» **WHAT YOU NEED TO DO**:
Rewrite the data from the line with "Where should I click to: Pick the cell with" to the line with "tap(306, 307)", swapping "should" for "do" and leaving everything else the same.
=== DATA EXCERPTS ===
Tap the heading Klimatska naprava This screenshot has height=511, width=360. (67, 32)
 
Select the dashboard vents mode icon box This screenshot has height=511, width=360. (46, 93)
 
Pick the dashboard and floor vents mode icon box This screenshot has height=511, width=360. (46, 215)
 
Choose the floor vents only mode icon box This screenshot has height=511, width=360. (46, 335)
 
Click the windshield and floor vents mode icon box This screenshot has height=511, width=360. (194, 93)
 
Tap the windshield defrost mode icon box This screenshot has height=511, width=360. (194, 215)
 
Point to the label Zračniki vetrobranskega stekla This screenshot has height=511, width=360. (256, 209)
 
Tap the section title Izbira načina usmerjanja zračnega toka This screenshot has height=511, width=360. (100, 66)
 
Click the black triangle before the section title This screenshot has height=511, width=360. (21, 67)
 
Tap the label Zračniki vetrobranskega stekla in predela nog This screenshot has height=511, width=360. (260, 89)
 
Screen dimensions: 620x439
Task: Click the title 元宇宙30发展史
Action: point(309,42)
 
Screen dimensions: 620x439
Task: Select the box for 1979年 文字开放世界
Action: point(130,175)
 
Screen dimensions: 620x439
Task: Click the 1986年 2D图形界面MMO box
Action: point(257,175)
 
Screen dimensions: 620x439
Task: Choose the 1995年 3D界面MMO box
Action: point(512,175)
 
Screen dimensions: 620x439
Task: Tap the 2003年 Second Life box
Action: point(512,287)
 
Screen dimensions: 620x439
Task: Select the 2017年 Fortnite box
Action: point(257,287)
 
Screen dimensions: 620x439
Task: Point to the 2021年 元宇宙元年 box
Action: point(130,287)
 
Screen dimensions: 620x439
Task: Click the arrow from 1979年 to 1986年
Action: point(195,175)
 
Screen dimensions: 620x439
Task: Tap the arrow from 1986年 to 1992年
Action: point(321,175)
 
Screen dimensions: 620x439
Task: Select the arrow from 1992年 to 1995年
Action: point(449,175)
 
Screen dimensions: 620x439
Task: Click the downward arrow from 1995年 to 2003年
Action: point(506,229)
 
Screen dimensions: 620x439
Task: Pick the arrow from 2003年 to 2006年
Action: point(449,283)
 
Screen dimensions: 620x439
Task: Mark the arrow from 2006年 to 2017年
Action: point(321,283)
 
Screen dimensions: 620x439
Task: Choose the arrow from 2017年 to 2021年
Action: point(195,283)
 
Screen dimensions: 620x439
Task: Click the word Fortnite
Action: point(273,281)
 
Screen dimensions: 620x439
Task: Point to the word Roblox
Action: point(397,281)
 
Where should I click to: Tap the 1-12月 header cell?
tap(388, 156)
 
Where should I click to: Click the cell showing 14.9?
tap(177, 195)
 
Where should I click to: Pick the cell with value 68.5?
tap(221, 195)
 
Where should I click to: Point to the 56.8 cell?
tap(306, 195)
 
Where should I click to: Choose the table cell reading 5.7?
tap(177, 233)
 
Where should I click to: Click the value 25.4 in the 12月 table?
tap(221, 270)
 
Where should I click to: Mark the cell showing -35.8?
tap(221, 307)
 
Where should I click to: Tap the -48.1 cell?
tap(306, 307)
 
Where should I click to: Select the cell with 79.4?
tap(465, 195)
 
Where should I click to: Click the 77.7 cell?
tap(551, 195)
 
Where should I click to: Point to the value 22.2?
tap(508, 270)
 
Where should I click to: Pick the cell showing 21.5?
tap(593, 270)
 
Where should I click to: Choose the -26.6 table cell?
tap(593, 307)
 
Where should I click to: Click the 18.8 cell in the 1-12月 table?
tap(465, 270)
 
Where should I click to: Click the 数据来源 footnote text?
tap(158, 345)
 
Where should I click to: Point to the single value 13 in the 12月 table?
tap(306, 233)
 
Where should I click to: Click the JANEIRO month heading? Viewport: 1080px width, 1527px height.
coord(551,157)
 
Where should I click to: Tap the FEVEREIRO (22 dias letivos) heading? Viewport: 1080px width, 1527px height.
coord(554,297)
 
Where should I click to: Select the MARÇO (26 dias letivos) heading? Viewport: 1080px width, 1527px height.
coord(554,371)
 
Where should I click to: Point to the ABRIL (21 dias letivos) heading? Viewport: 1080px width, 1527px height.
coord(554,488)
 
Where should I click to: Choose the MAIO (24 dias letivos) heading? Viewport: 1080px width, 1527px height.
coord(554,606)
===
» **CORRECT RESPONSE**:
Where do I click to: Pick the cell with value 68.5?
tap(221, 195)
 
Where do I click to: Point to the 56.8 cell?
tap(306, 195)
 
Where do I click to: Choose the table cell reading 5.7?
tap(177, 233)
 
Where do I click to: Click the value 25.4 in the 12月 table?
tap(221, 270)
 
Where do I click to: Mark the cell showing -35.8?
tap(221, 307)
 
Where do I click to: Tap the -48.1 cell?
tap(306, 307)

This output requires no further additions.